A protein made by the fetus may lead to preeclampsia in moms.
People born to mothers who had the prenatal disorder were more likely to have certain DNA variations near a gene known to influence blood vessels. The results, published online June 19 in Nature Genetics, point to that gene as a possible preeclampsia culprit, and may help scientists develop ways to stop or prevent the pregnancy complication. Preeclampsia, which is marked by a dangerous spike in blood pressure, affects about 5 percent of pregnancies and is estimated to kill over 70,000 women a year globally.
Scientists have known that preeclampsia can run in families, but the genetics of the fetus hadn’t been scrutinized. “Over the years, people have looked at mothers’ genes,” says geneticist Linda Morgan of the University of Nottingham in England. “This is the first large study to look at babies’ genes.”
Morgan and colleagues compared DNA variations in 2,658 babies, children and adults born to mothers who had preeclampsia with those in more than 300,000 people. (This large group probably included some people born to mothers with the condition, but the vast majority were not.)
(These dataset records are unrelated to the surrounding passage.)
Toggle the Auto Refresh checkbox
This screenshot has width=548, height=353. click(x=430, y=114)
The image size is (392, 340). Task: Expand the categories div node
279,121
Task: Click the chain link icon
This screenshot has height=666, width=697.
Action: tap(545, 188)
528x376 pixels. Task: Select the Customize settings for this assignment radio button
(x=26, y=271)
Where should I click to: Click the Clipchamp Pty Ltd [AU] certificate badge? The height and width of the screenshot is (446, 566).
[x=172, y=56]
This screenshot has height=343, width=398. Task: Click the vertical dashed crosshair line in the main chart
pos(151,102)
A genome-wide association study (GWAS), a technique used to comb through DNA looking for genetic variations that may be linked to a disorder, pinpointed a spot on chromosome 13, near a gene called FLT1. That gene is involved with blood vessel formation, an intricate process for the placenta as it grows into the inside wall of the uterus and merges the baby’s blood supply to the mother’s. The same genetic hot spot turned up in tests of a second group of offspring from mothers who had preeclampsia, Morgan and colleagues report. Another DNA variation near the gene also showed a link to the disorder.
Identifying FLT1 “makes a lot of sense,” says Ananth Karumanchi, a vascular biologist at Beth Israel Deaconess Medical Center in Boston, who was not involved in the study. Earlier experiments by Karumanchi and others suggest that the gene plays a role in preeclampsia.
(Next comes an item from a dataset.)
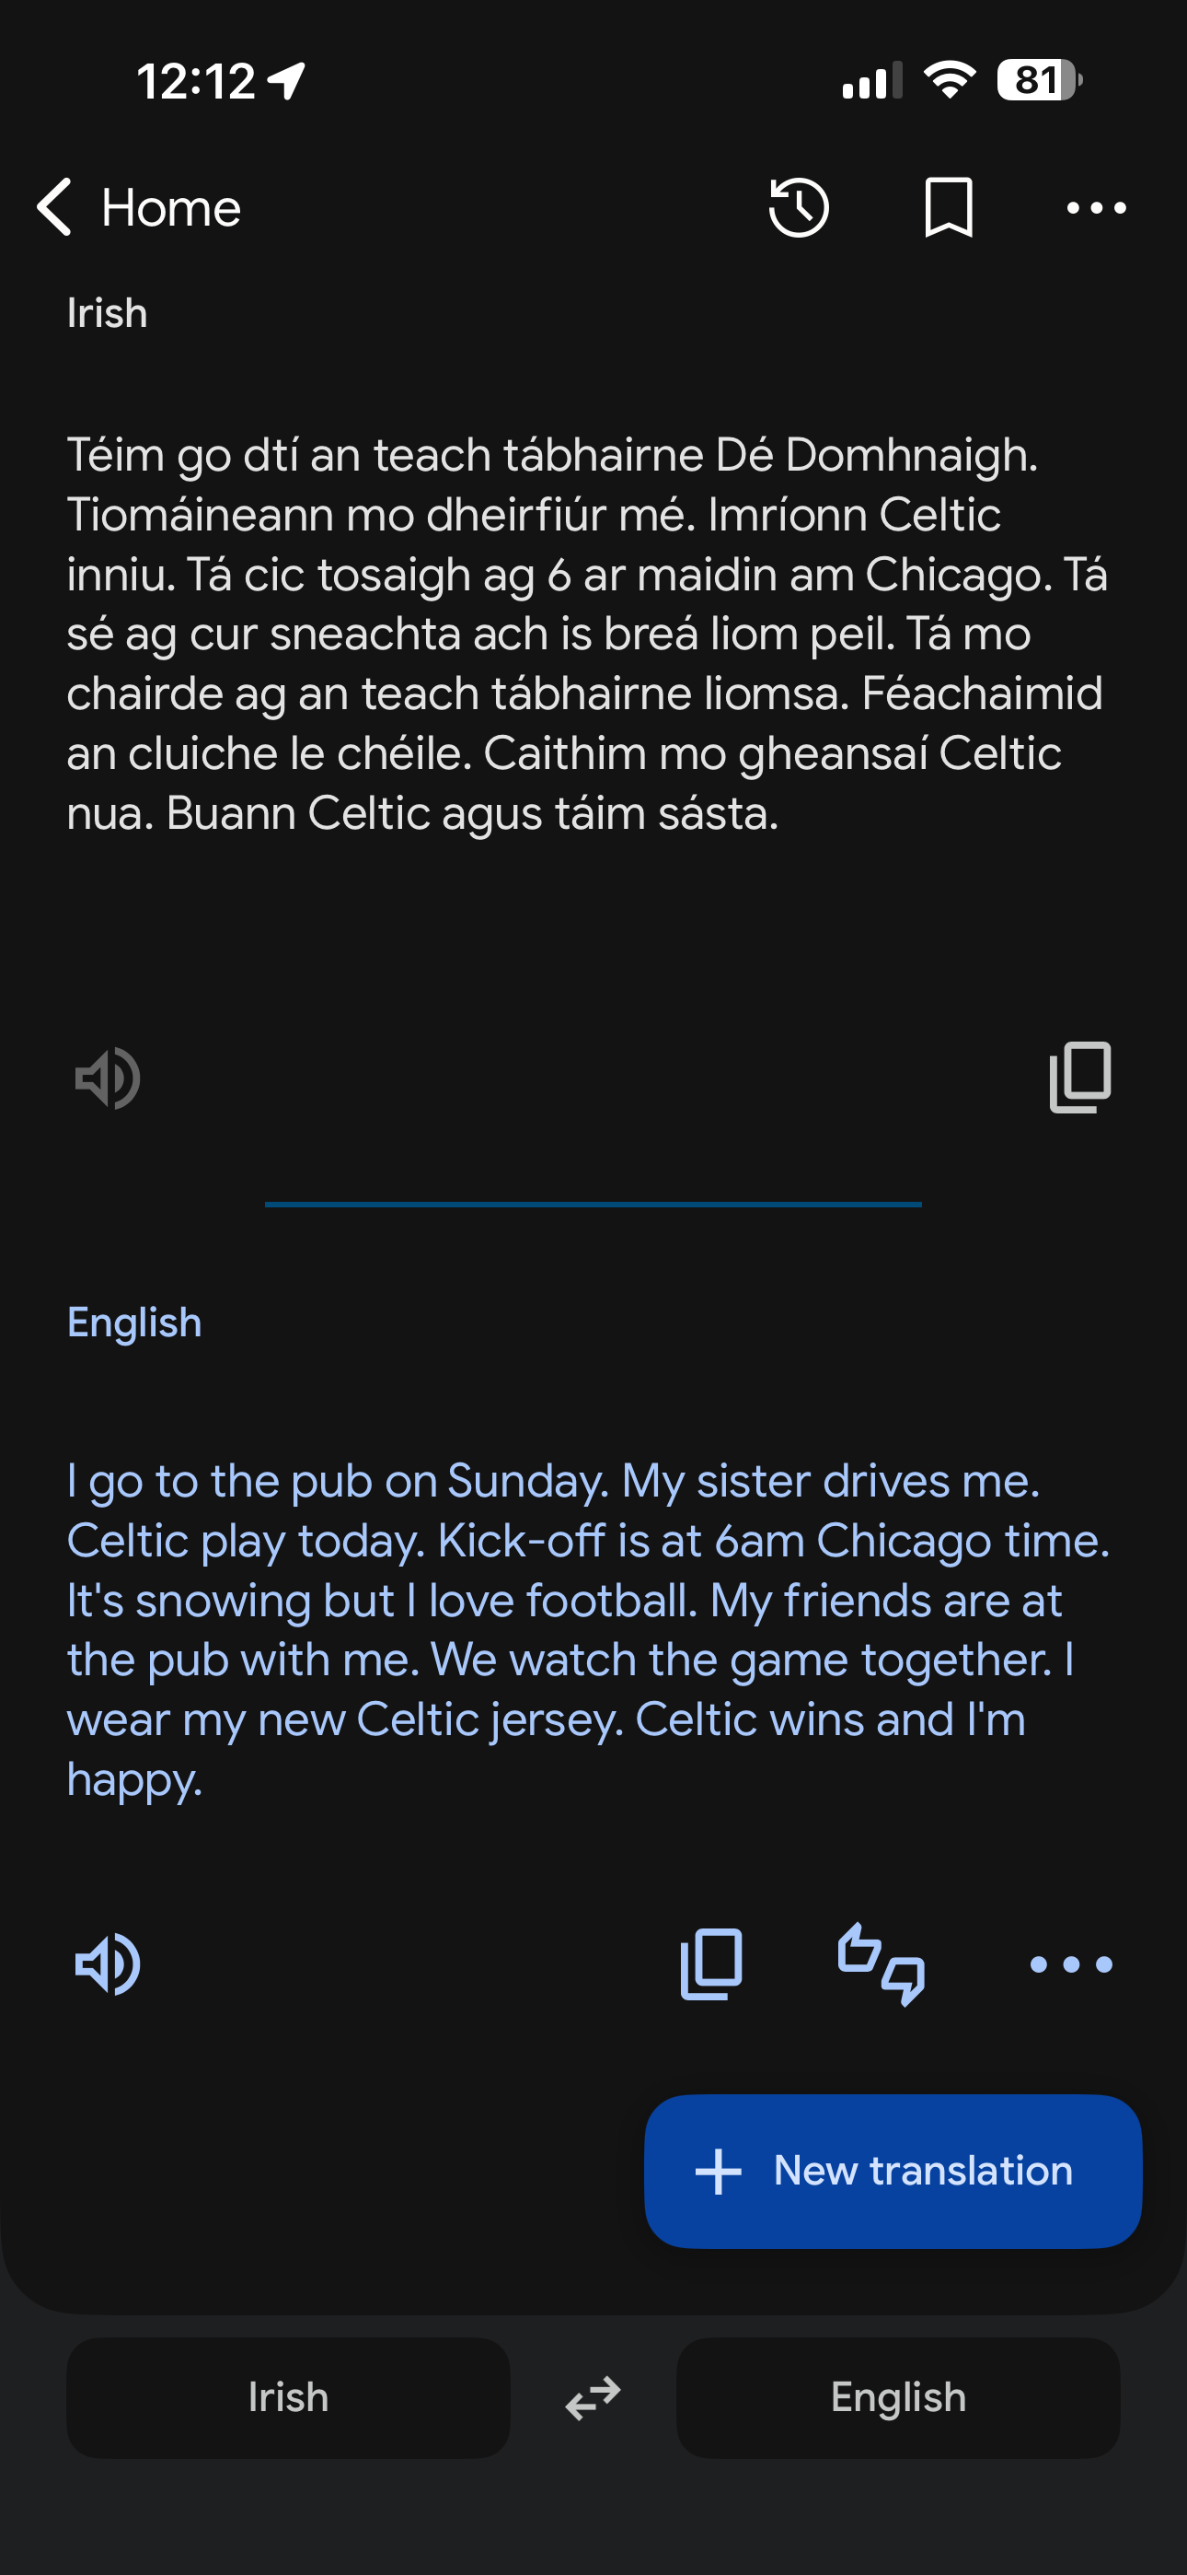Play the English translation audio

108,1964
Preeclampsia is kicked off by the placenta, an organ grown mostly from fetal cells that helps provide nutrients to the fetus. And though the details are unclear, some scientists suspect that unhealthy placentas start to pump out too much Flt-1 protein. A version of the protein called sFlt-1 can then slip into a mother’s bloodstream, where it may damage blood vessels in a way that leads to high blood pressure.
The GWAS results can’t explain the bulk of preeclampsia cases. A fetus carrying a single copy of one of the troublesome variants near FLT1 raised a mother’s risk of preeclampsia by about 20 percent, the analysis suggests. Other risk factors are known to be much stronger, Morgan says, including previous high blood pressure, former preeclampsia diagnoses or carrying twins.
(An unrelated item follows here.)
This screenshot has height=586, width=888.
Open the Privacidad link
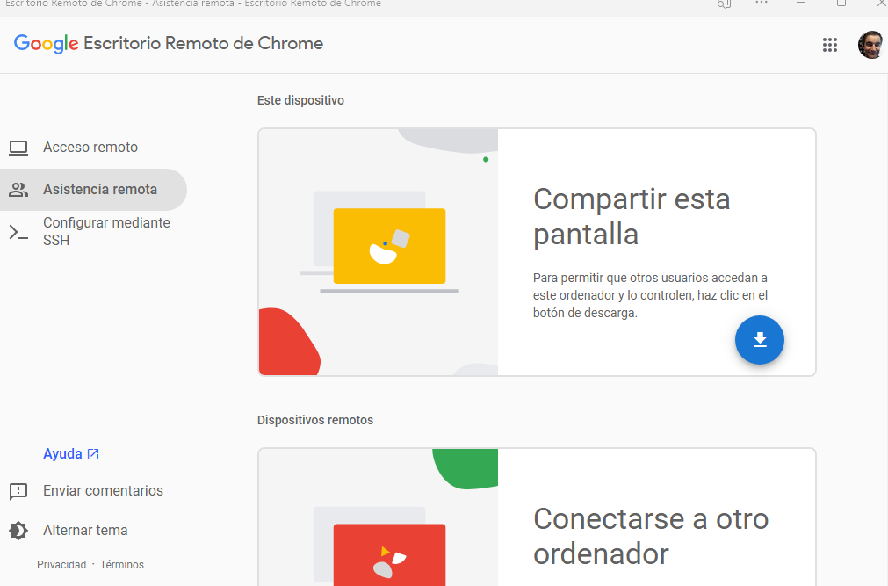point(61,565)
Karumanchi says that the genetic results might not be strong enough on their own to make the case that the gene is involved. But other work points to FLT1. “We feel it’s the right target,” he says.
In Europe, a preliminary clinical trial is testing a filtration method that removes excess sFlt-1 protein from the blood of women with signs of preeclampsia. So far, about 20 women have undergone the procedure, says nephrologist Ravi Thadhani of Massachusetts General Hospital in Boston. Early results are “quite encouraging,” he says, and he hopes to expand the study soon.